(Dataset rows)
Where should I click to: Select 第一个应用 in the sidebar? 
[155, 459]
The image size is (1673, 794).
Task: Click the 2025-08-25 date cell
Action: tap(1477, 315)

---

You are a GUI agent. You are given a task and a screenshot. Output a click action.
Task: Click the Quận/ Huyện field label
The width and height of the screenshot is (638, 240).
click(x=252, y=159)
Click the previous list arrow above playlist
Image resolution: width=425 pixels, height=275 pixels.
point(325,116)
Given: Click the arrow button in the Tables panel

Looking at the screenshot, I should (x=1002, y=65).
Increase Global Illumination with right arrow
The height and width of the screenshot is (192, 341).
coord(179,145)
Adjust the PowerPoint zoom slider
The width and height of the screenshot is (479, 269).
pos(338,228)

Exercise goal: Output as a JSON list of strings the part of the records above that opens with the line containing "Click the previous list arrow above playlist" and closes with the line containing "coord(179,145)", one string per line with blank lines left out.

Answer to the task:
[
  "Click the previous list arrow above playlist",
  "Image resolution: width=425 pixels, height=275 pixels.",
  "point(325,116)",
  "Given: Click the arrow button in the Tables panel",
  "Looking at the screenshot, I should (x=1002, y=65).",
  "Increase Global Illumination with right arrow",
  "The height and width of the screenshot is (192, 341).",
  "coord(179,145)"
]